Stated exercise: Copy out the listing below line for line, changing nothing.

Data for the task:
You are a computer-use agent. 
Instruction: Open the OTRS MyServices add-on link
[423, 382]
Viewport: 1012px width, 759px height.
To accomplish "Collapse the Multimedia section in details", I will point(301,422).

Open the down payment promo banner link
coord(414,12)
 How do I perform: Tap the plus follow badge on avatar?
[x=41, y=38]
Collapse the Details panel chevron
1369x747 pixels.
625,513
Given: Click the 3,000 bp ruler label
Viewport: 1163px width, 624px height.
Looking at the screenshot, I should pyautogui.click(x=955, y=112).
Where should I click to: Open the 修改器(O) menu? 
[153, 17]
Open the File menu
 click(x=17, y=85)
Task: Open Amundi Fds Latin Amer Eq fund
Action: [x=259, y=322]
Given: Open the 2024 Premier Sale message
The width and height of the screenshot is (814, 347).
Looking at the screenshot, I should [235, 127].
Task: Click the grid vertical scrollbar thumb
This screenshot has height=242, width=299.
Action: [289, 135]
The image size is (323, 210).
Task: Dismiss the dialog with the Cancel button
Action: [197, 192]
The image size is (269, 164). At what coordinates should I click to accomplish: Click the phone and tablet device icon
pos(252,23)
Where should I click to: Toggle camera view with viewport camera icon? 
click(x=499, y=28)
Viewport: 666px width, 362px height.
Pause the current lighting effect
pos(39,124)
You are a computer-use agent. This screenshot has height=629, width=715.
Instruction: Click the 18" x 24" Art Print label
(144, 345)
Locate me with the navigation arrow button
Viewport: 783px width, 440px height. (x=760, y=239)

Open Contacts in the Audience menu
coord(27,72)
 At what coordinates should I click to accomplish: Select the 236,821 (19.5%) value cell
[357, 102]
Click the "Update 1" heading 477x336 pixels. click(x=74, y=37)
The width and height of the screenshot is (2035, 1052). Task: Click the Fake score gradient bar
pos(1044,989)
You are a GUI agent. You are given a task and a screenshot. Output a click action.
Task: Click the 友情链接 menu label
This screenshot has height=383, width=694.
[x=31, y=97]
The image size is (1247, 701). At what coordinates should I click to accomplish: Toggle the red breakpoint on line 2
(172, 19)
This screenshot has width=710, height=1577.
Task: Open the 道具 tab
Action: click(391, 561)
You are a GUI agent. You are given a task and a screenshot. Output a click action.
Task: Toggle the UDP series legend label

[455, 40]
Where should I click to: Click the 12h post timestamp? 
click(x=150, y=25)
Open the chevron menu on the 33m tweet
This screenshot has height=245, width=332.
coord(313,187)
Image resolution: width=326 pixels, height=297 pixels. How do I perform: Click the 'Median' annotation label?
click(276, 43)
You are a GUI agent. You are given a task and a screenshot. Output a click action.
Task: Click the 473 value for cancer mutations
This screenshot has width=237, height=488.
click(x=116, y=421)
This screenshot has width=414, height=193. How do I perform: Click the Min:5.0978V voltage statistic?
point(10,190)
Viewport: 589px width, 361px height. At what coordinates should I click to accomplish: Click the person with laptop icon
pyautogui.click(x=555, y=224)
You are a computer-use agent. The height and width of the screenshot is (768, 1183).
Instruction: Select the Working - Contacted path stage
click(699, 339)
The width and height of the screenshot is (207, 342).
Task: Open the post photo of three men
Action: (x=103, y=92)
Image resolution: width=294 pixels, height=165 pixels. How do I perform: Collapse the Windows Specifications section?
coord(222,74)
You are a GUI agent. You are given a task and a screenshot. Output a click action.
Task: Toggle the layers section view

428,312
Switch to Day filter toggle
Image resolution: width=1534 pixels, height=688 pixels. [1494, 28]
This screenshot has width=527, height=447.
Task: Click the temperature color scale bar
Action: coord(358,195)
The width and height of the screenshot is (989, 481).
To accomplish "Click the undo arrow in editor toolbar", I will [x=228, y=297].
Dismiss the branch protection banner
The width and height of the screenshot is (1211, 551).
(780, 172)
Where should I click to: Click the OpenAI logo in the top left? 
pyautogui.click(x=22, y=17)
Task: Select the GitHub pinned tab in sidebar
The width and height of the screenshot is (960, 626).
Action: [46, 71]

Answer to the problem:
You are a computer-use agent. 
Instruction: Open the OTRS MyServices add-on link
[423, 382]
Viewport: 1012px width, 759px height.
To accomplish "Collapse the Multimedia section in details", I will point(301,422).

Open the down payment promo banner link
coord(414,12)
 How do I perform: Tap the plus follow badge on avatar?
[x=41, y=38]
Collapse the Details panel chevron
1369x747 pixels.
625,513
Given: Click the 3,000 bp ruler label
Viewport: 1163px width, 624px height.
Looking at the screenshot, I should pyautogui.click(x=955, y=112).
Where should I click to: Open the 修改器(O) menu? 
[153, 17]
Open the File menu
 click(x=17, y=85)
Task: Open Amundi Fds Latin Amer Eq fund
Action: [x=259, y=322]
Given: Open the 2024 Premier Sale message
The width and height of the screenshot is (814, 347).
Looking at the screenshot, I should [235, 127].
Task: Click the grid vertical scrollbar thumb
This screenshot has height=242, width=299.
Action: [289, 135]
The image size is (323, 210).
Task: Dismiss the dialog with the Cancel button
Action: [197, 192]
The image size is (269, 164). At what coordinates should I click to accomplish: Click the phone and tablet device icon
pos(252,23)
Where should I click to: Toggle camera view with viewport camera icon? 
click(x=499, y=28)
Viewport: 666px width, 362px height.
Pause the current lighting effect
pos(39,124)
You are a computer-use agent. This screenshot has height=629, width=715.
Instruction: Click the 18" x 24" Art Print label
(144, 345)
Locate me with the navigation arrow button
Viewport: 783px width, 440px height. (x=760, y=239)

Open Contacts in the Audience menu
coord(27,72)
 At what coordinates should I click to accomplish: Select the 236,821 (19.5%) value cell
[357, 102]
Click the "Update 1" heading 477x336 pixels. click(x=74, y=37)
The width and height of the screenshot is (2035, 1052). Task: Click the Fake score gradient bar
pos(1044,989)
You are a GUI agent. You are given a task and a screenshot. Output a click action.
Task: Click the 友情链接 menu label
This screenshot has height=383, width=694.
[x=31, y=97]
The image size is (1247, 701). At what coordinates should I click to accomplish: Toggle the red breakpoint on line 2
(172, 19)
This screenshot has width=710, height=1577.
Task: Open the 道具 tab
Action: click(391, 561)
You are a GUI agent. You are given a task and a screenshot. Output a click action.
Task: Toggle the UDP series legend label

[455, 40]
Where should I click to: Click the 12h post timestamp? 
click(x=150, y=25)
Open the chevron menu on the 33m tweet
This screenshot has height=245, width=332.
coord(313,187)
Image resolution: width=326 pixels, height=297 pixels. How do I perform: Click the 'Median' annotation label?
click(276, 43)
You are a GUI agent. You are given a task and a screenshot. Output a click action.
Task: Click the 473 value for cancer mutations
This screenshot has width=237, height=488.
click(x=116, y=421)
This screenshot has width=414, height=193. How do I perform: Click the Min:5.0978V voltage statistic?
point(10,190)
Viewport: 589px width, 361px height. At what coordinates should I click to accomplish: Click the person with laptop icon
pyautogui.click(x=555, y=224)
You are a computer-use agent. The height and width of the screenshot is (768, 1183).
Instruction: Select the Working - Contacted path stage
click(699, 339)
The width and height of the screenshot is (207, 342).
Task: Open the post photo of three men
Action: (x=103, y=92)
Image resolution: width=294 pixels, height=165 pixels. How do I perform: Collapse the Windows Specifications section?
coord(222,74)
You are a GUI agent. You are given a task and a screenshot. Output a click action.
Task: Toggle the layers section view

428,312
Switch to Day filter toggle
Image resolution: width=1534 pixels, height=688 pixels. [1494, 28]
This screenshot has width=527, height=447.
Task: Click the temperature color scale bar
Action: coord(358,195)
The width and height of the screenshot is (989, 481).
To accomplish "Click the undo arrow in editor toolbar", I will [x=228, y=297].
Dismiss the branch protection banner
The width and height of the screenshot is (1211, 551).
(780, 172)
Where should I click to: Click the OpenAI logo in the top left? 
pyautogui.click(x=22, y=17)
Task: Select the GitHub pinned tab in sidebar
The width and height of the screenshot is (960, 626).
Action: [46, 71]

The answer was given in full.